- Born: 1938
- Died: 2006 (aged 67–68)
- Citizenship: Argentine
- Education: National University of Córdoba
- Occupation(s): Philosopher and Hellenist.

= Saúl Antonio Tovar =

Argentine philosopher and humanist

Saúl Antonio Tovar (1938—2006) was a philosopher and humanist from Argentina. He studied philosophy at the National University of Córdoba where he became a doctor in 1970.

== Early life and education ==
Tovar pursued studies in Hispanic and Italian philology in Madrid and Perugia from 1962 to 1965. He later studied philosophy at the National University of Córdoba, where he earned his doctorate in 1970.

In 1972, he became a research fellow at the Aristotle University of Thessaloniki, and from 1975 to 1978, he worked with the Greek Ministry of Foreign Affairs. In 1980, Tovar continued his studies of Greek language, history, and culture at Harvard University as a "Visiting Scholar."

== Academic career ==
Tovar served as a professor of philosophy at several institutions:

- The Institute of Teachers of Posadas (1964–1968)
- The National University of Córdoba (1968–1972)
- The National University of Río Cuarto (1973–1975)

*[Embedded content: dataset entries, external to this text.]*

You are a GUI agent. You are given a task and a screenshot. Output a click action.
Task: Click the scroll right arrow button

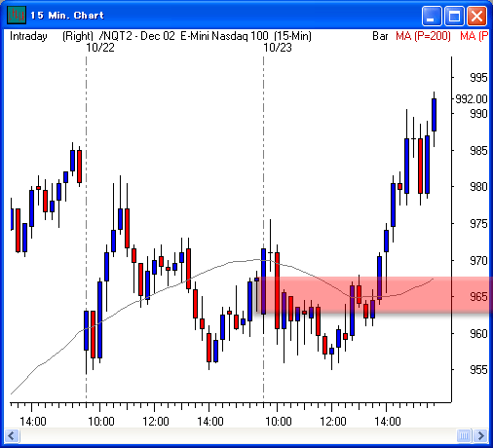[x=480, y=435]
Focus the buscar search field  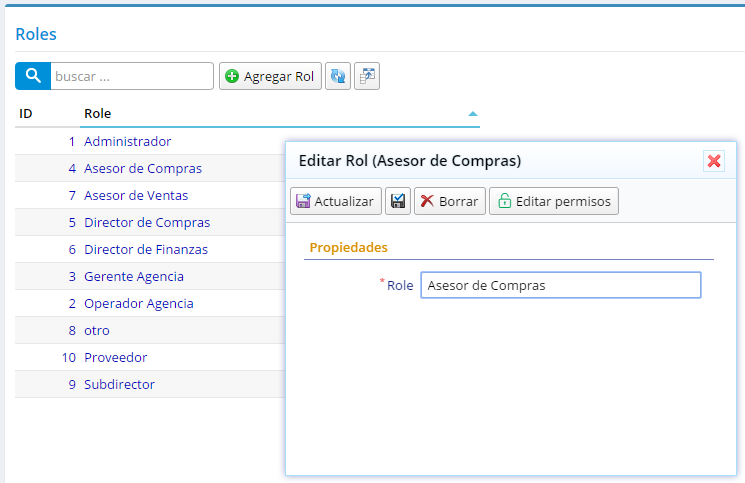click(x=132, y=76)
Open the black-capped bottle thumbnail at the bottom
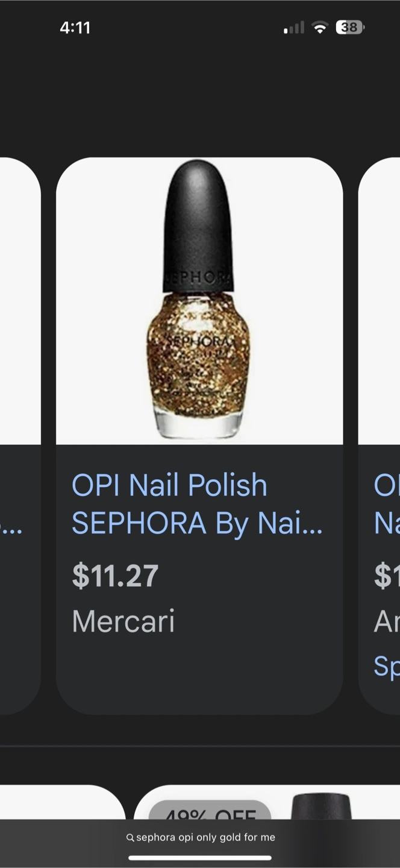 pos(320,807)
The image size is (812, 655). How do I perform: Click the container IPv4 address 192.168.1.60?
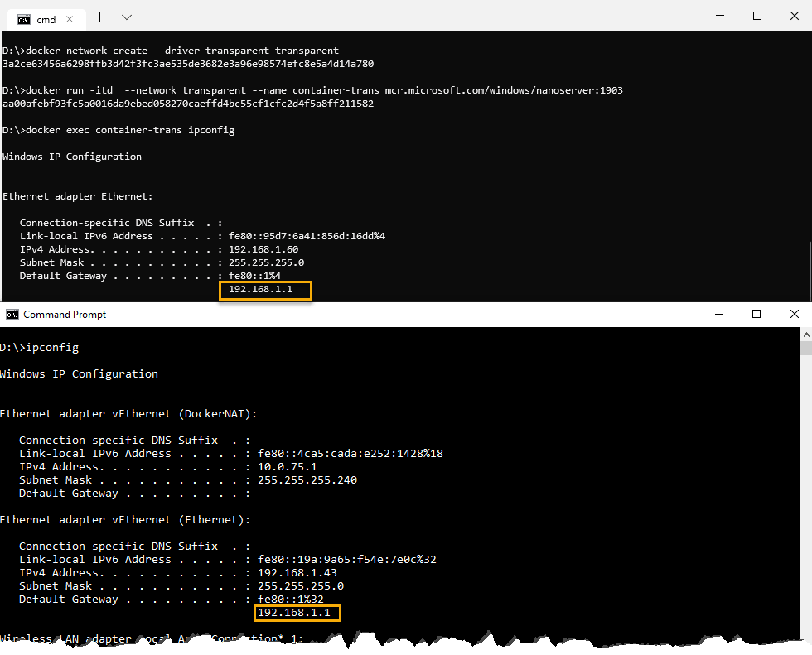click(x=263, y=249)
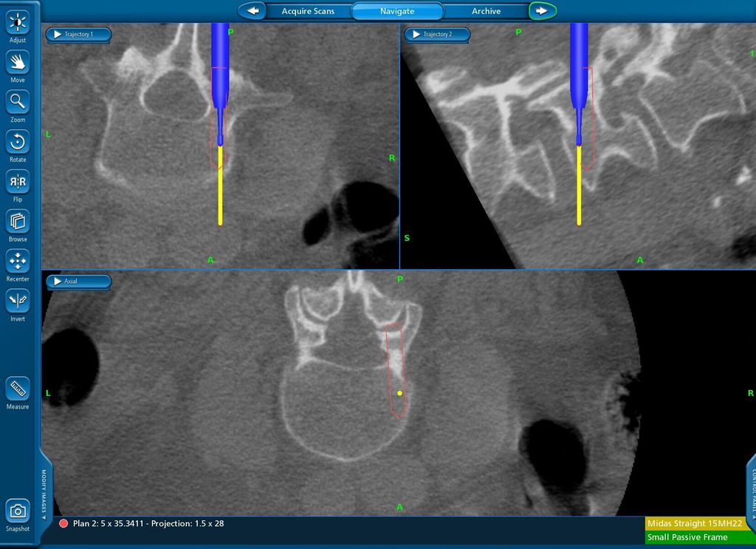Flip the image using Flip tool
This screenshot has width=756, height=549.
(x=18, y=182)
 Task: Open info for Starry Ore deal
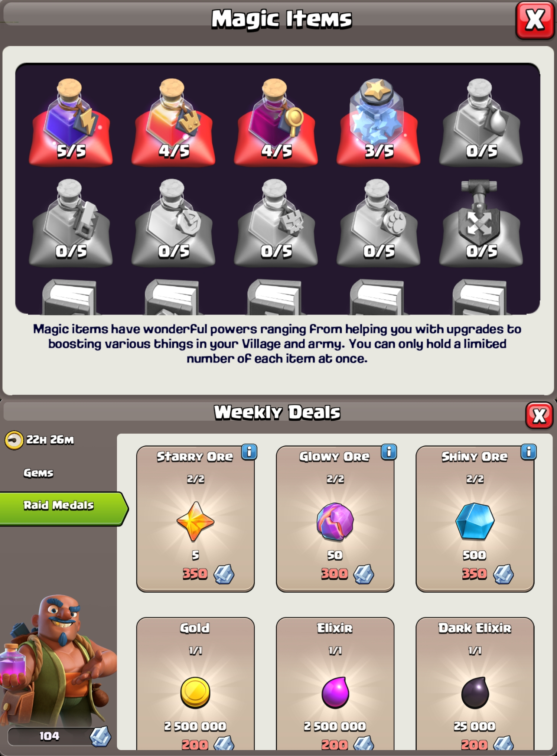pyautogui.click(x=249, y=452)
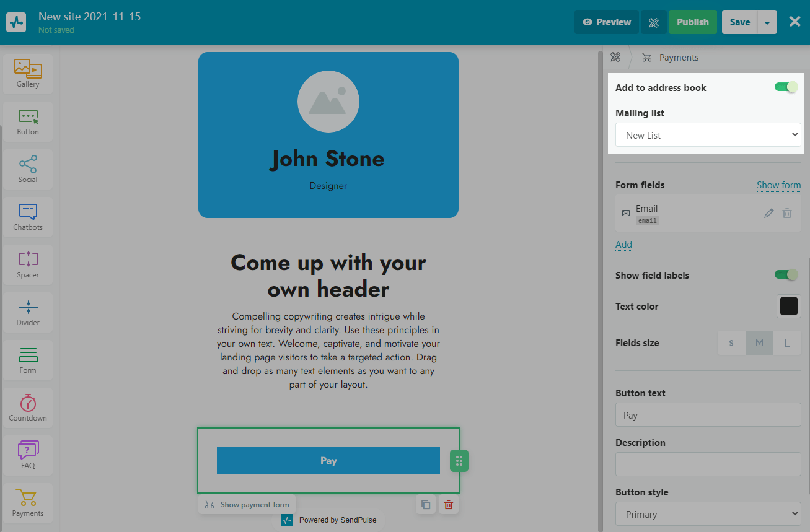This screenshot has height=532, width=810.
Task: Go to Payments breadcrumb tab
Action: [678, 58]
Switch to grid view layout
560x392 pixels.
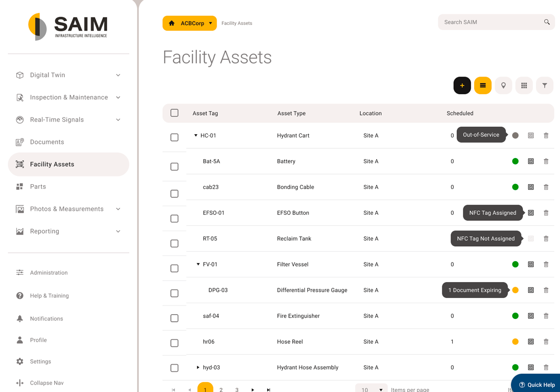tap(524, 85)
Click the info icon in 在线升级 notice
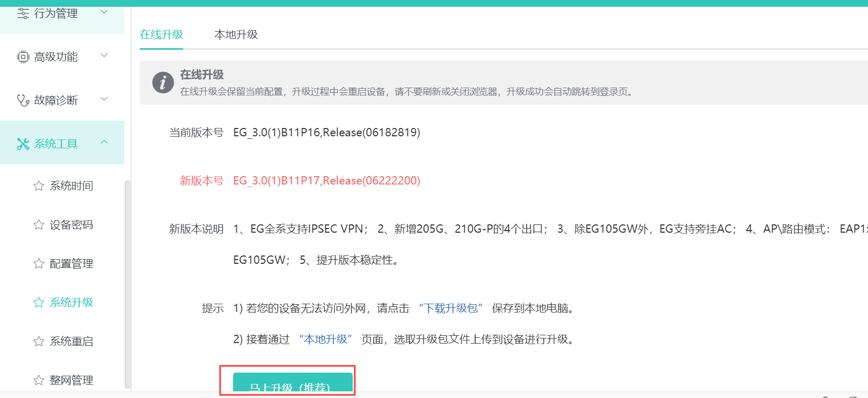 (163, 82)
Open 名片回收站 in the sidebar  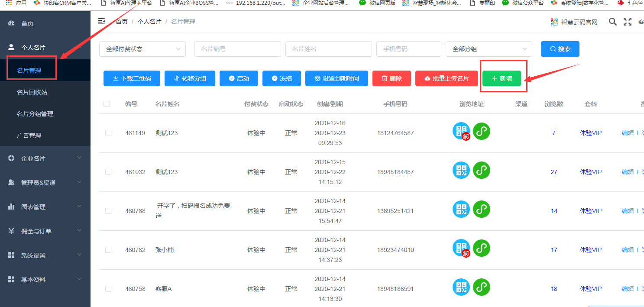click(x=32, y=92)

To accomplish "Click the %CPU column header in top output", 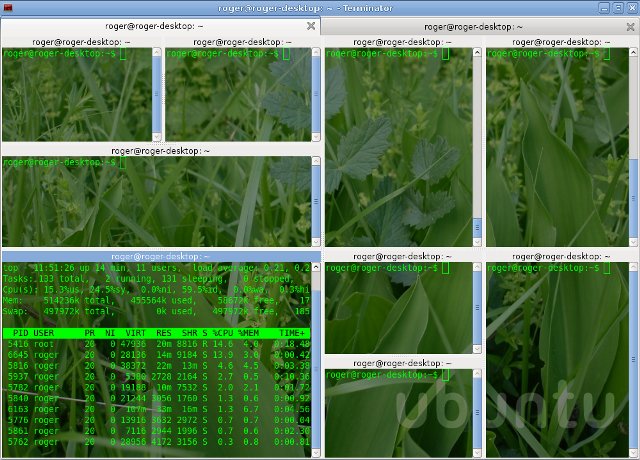I will [222, 332].
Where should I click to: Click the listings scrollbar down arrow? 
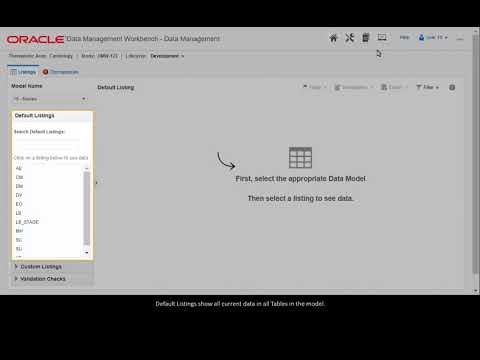coord(87,253)
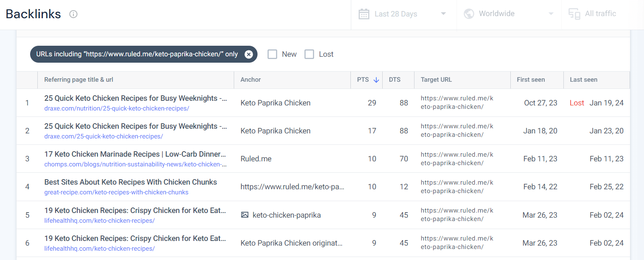
Task: Click the image icon beside keto-chicken-paprika anchor
Action: click(x=244, y=215)
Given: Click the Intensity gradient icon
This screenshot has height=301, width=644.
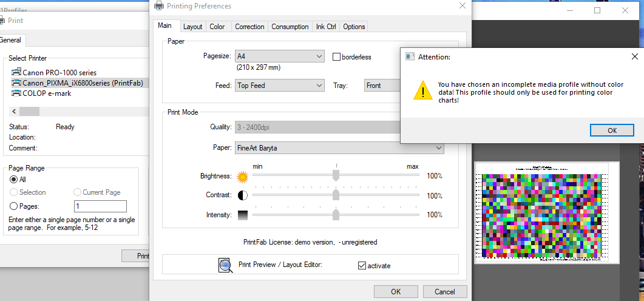Looking at the screenshot, I should tap(243, 215).
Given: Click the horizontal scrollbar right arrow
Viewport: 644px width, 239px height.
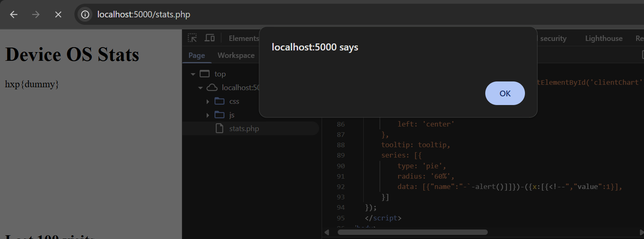Looking at the screenshot, I should [x=641, y=232].
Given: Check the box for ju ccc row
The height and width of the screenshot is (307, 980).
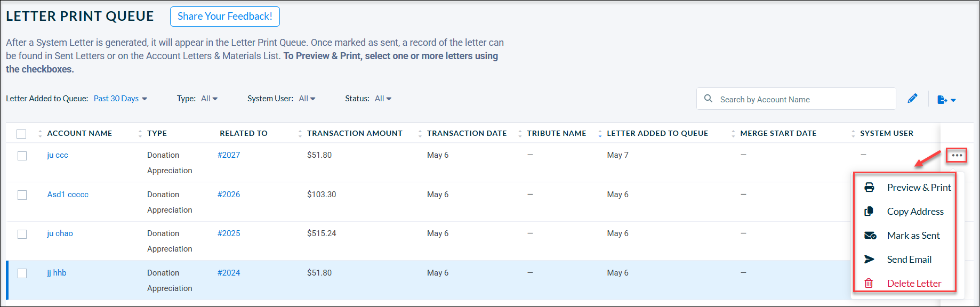Looking at the screenshot, I should pos(22,156).
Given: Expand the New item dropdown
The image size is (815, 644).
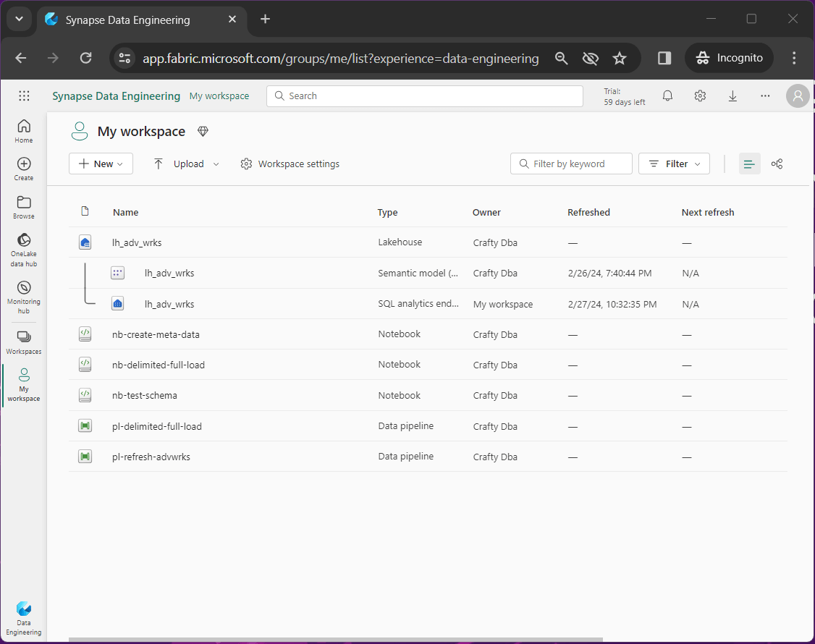Looking at the screenshot, I should 101,164.
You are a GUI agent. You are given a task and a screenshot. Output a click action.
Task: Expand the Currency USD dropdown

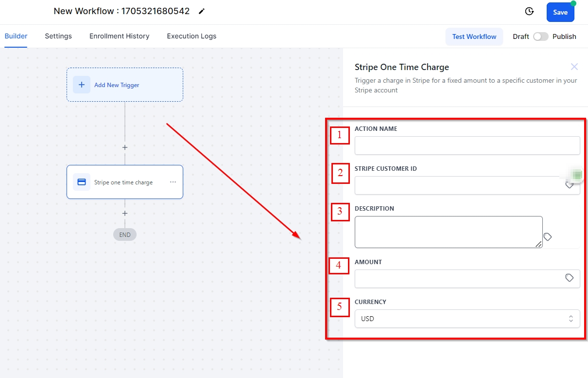(467, 319)
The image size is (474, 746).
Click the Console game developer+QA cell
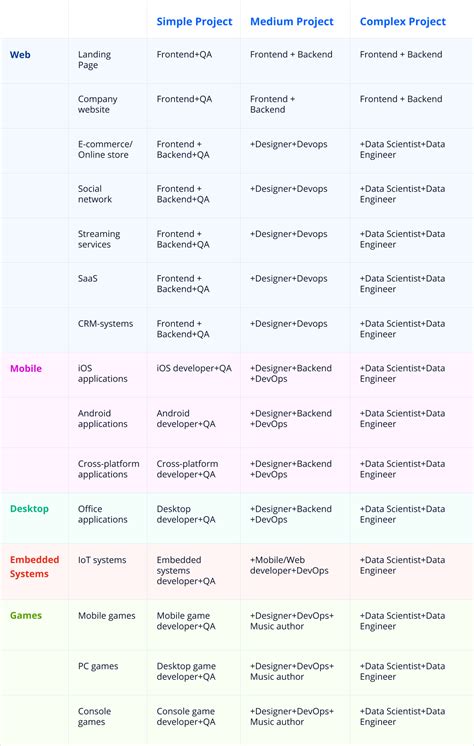[x=186, y=717]
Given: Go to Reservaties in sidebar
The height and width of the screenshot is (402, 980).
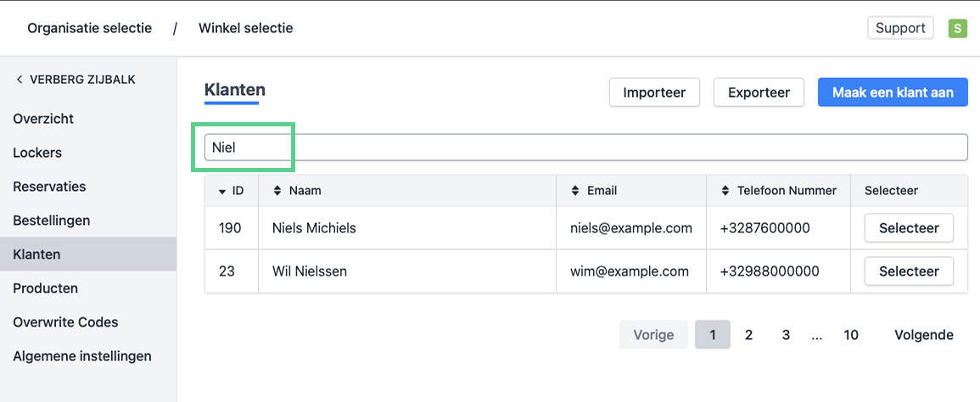Looking at the screenshot, I should [49, 187].
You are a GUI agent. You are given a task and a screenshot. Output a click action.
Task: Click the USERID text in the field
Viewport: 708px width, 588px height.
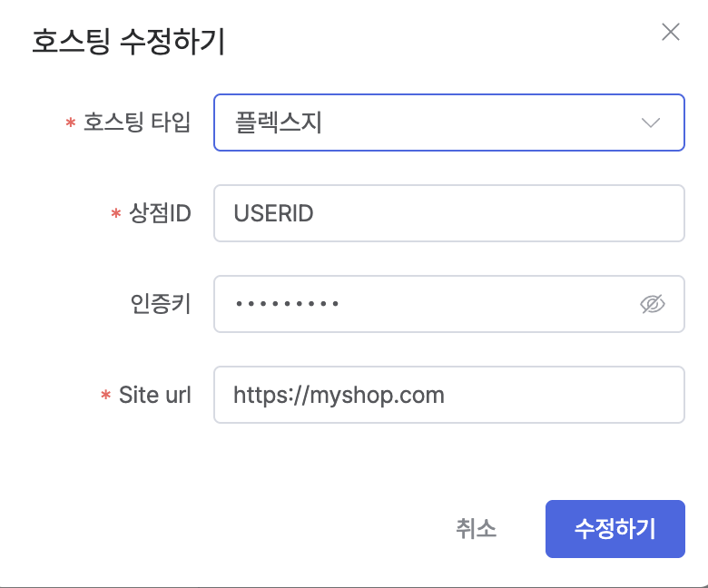click(273, 213)
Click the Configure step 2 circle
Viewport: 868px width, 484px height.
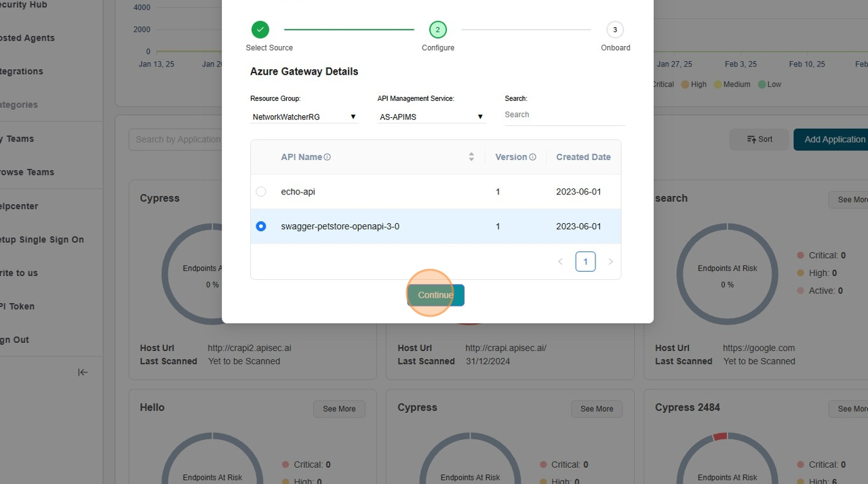[x=437, y=30]
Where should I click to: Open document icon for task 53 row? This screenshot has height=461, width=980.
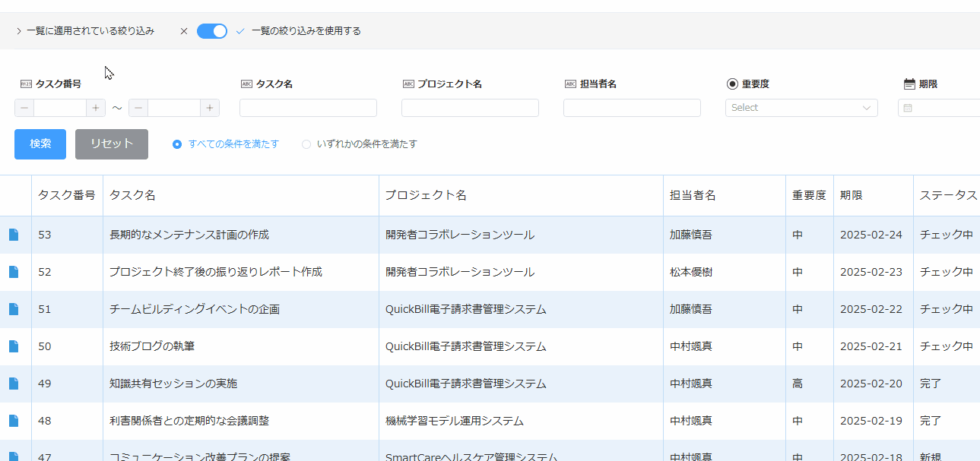click(13, 235)
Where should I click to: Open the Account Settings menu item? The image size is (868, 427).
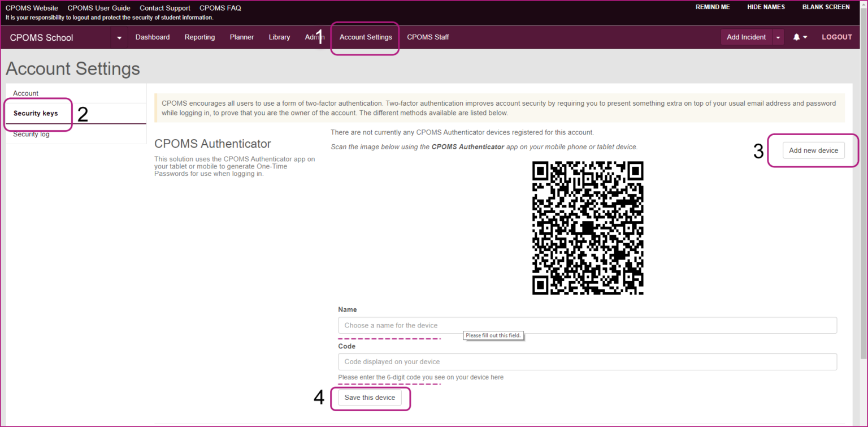[x=366, y=37]
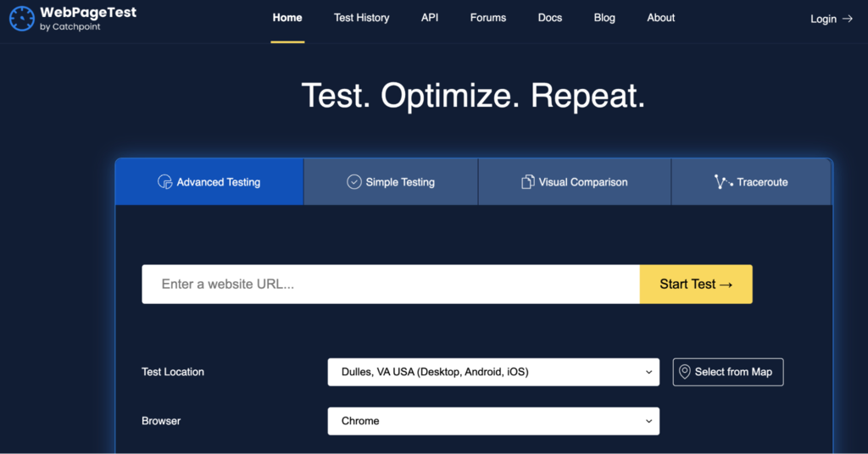868x454 pixels.
Task: Focus the website URL input field
Action: click(x=391, y=285)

== Contributions to Greek Philology ==
Tovar's studies on Greek philology were characterized by his defense of the uninterrupted continuity of the Hellenic language and the unity of Greek culture throughout its historical evolution. His work helped dispel misconceptions and prejudices about the Greek language that had existed since the time of Erasmus of Rotterdam.